▸ **Task brief**: From the first line to the last, please write out the data exactly.

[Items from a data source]
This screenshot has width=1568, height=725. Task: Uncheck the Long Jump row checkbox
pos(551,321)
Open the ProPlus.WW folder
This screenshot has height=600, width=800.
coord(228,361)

▸ **Your solution**:
This screenshot has width=1568, height=725. Task: Uncheck the Long Jump row checkbox
pos(551,321)
Open the ProPlus.WW folder
This screenshot has height=600, width=800.
coord(228,361)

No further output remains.